■ **EXERCISE**
Rewrite these lines with "screenshot" swapped for "screen capture" everywhere, changing nothing else and omitting the pictures.

■ **PROVIDED MATERIAL**
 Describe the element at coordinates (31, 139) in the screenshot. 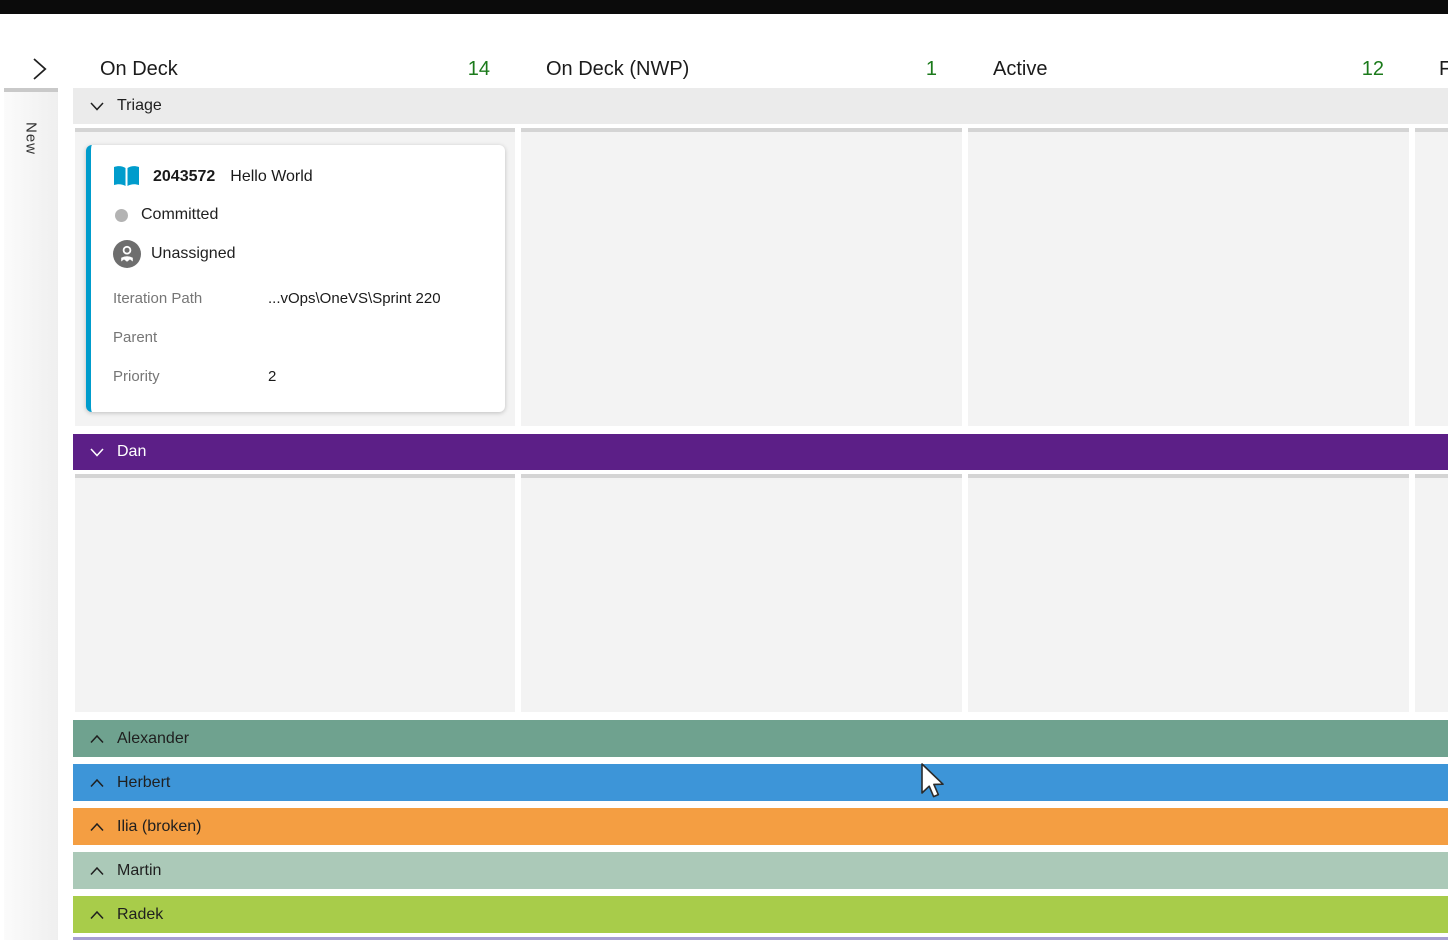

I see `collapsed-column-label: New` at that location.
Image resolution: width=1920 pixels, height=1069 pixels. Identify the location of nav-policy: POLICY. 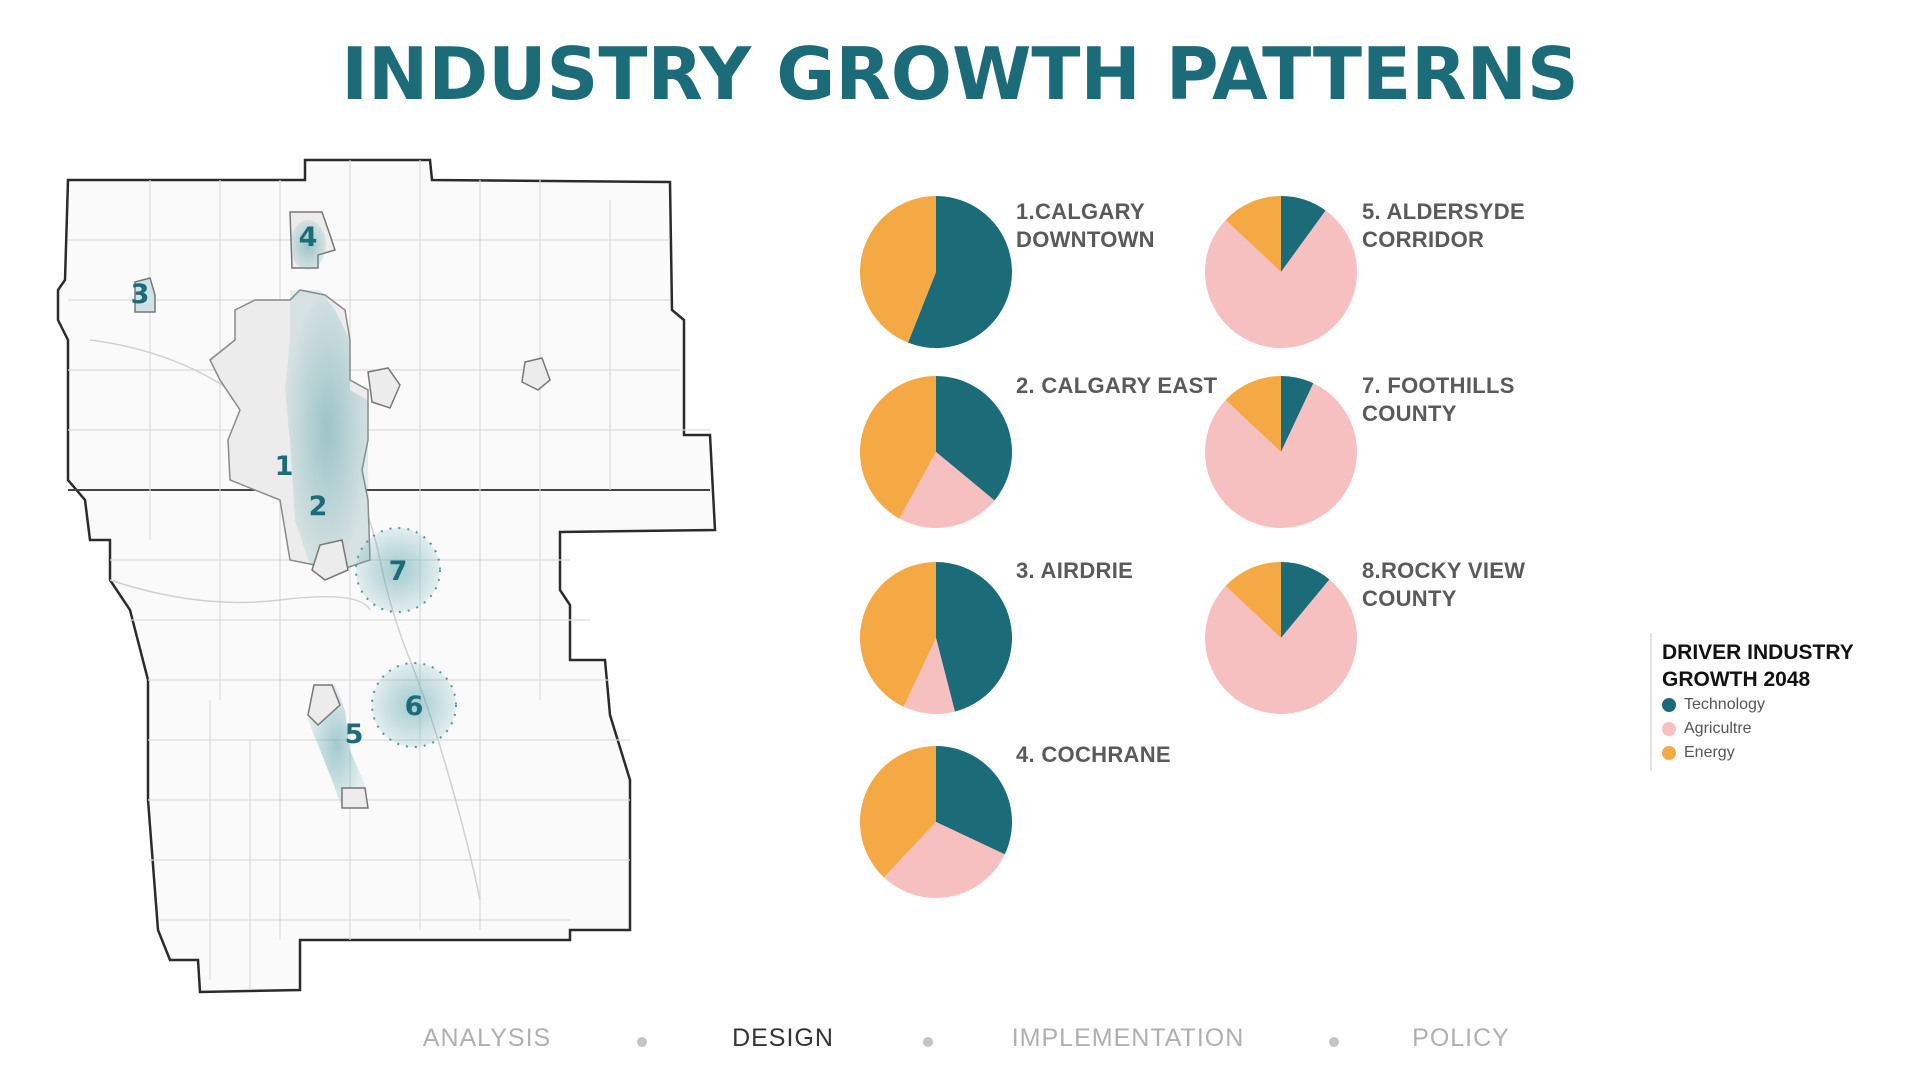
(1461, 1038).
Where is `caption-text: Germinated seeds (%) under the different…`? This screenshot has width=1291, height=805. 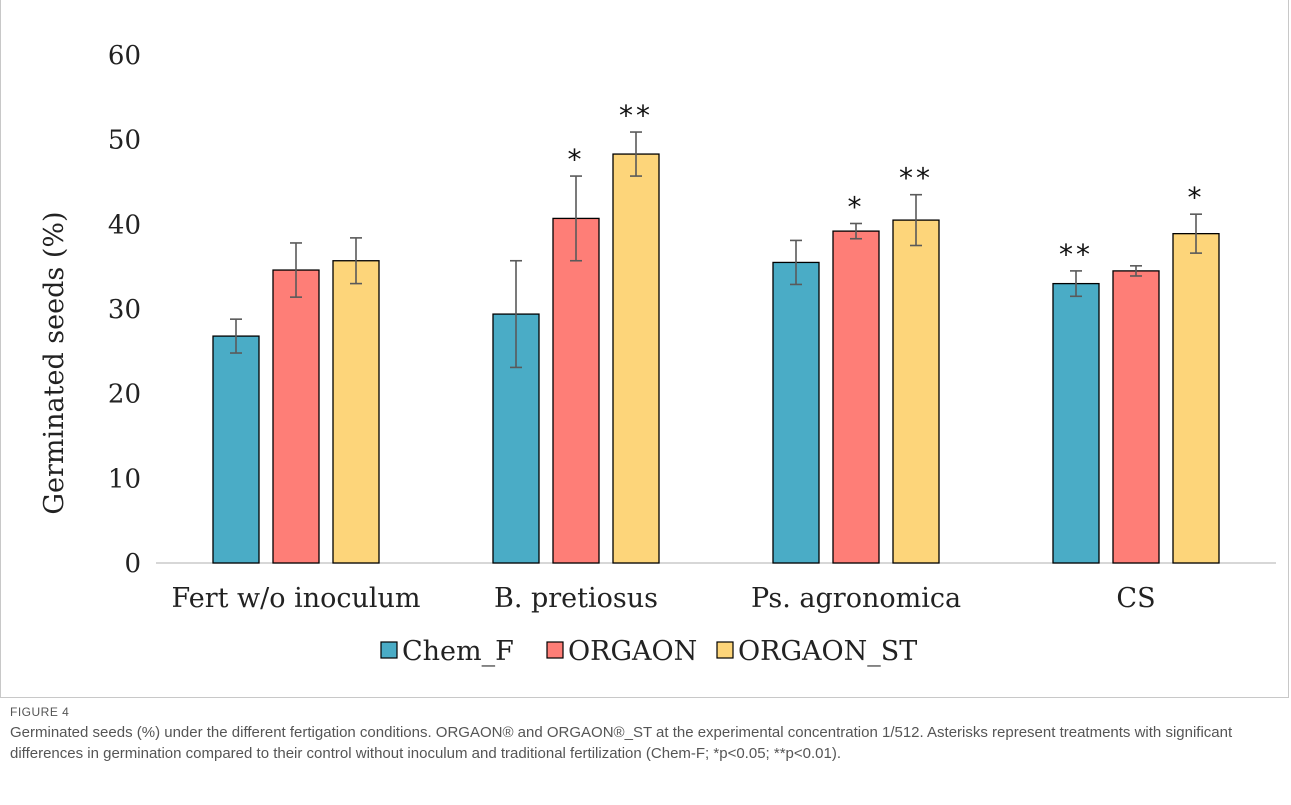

■ **EXERCISE SOLUTION**
 Describe the element at coordinates (31, 139) in the screen capture. 

I see `collapsed-column-label: New` at that location.
Image resolution: width=1920 pixels, height=1069 pixels. Identify the location of nav-policy: POLICY. 
(1461, 1038).
Where is `caption-text: Germinated seeds (%) under the different…`? This screen capture has width=1291, height=805. 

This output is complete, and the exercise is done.